Gdy kpt. C. złożył w sądzie swoją korespondencję m.in. ze współoskarżonym ppor. Łukaszem Bywalcem, której nie zabezpieczono w śledztwie zaprotestował obrońca podporucznika, mec. Jacek Kondracki. "Czy sądu nie zastanawia, skąd oskarżony ma te dokumenty?" - pytał, domagając się reakcji sądu i prokuratury. Inni obrońcy także wskazywali, że mogło dojść do ukrywania dowodów.

Sędzia Mirosław Jaroszewski z dezaprobatą odniósł się do tych wypowiedzi adwokatów i podkreślił, że każdy oskarżony ma "święte prawo do obrony" i może je wykorzystywać tak, jak uzna za stosowne. Przypomniał ponadto, że każdy z oskarżonych stoi pod zarzutem popełnienia zbrodni.

"Te dokumenty pochodzą z mojej kancelarii, której prokuratura nie przeszukała - przeszukano tylko moje mieszkanie" -oświadczył kpt. C. dodając, że nie miał obowiązku rozliczania się z tych dokumentów, które stanowią - jak się wyraził - jego własną dokumentację jako dowódcy grupy bojowej "C" w Afganistanie.

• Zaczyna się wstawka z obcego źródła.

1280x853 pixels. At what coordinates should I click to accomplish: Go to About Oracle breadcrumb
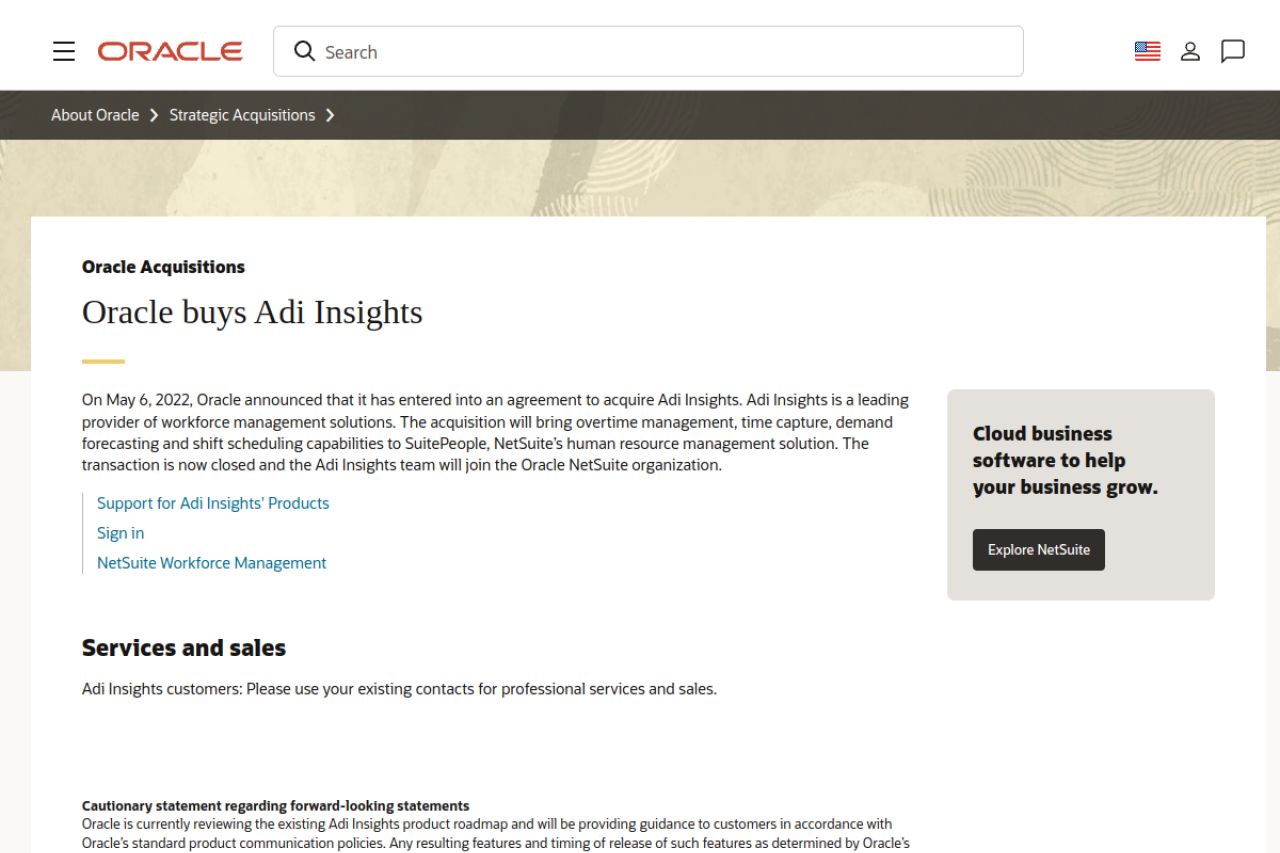click(x=95, y=115)
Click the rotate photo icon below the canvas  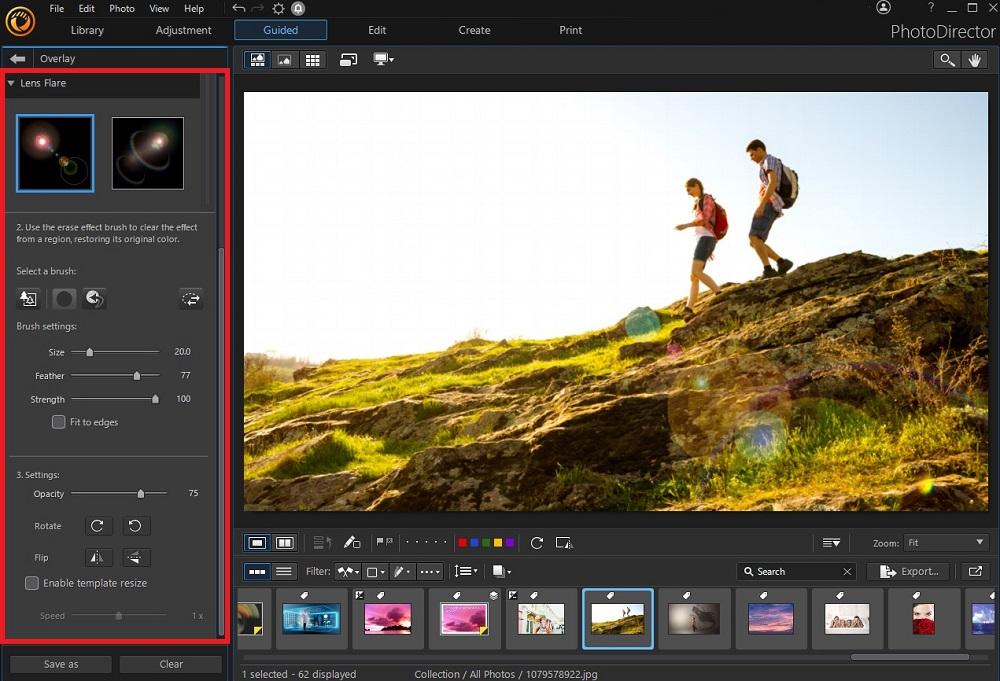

Po krótkiej przerwie prokurator płk Jakub Mytych wniósł o wydzielenie złożonych przez oskarżonego C. materiałów i wysłanie ich prokuraturze, bo - jak ocenił - zachodzi prawdopodobieństwo popełnienia przestępstwa ukrywania dowodów, co prokuratura wojskowa powinna zbadać w postępowaniu. (PAP)

wkt/ ktl/ pz/ dym/

wiadomości
pap
Oceń jakość naszego artykułu:
Twoja opinia pozwala nam tworzyć lepsze treści.
Źródło:
PAP
KOMENTARZE
(0)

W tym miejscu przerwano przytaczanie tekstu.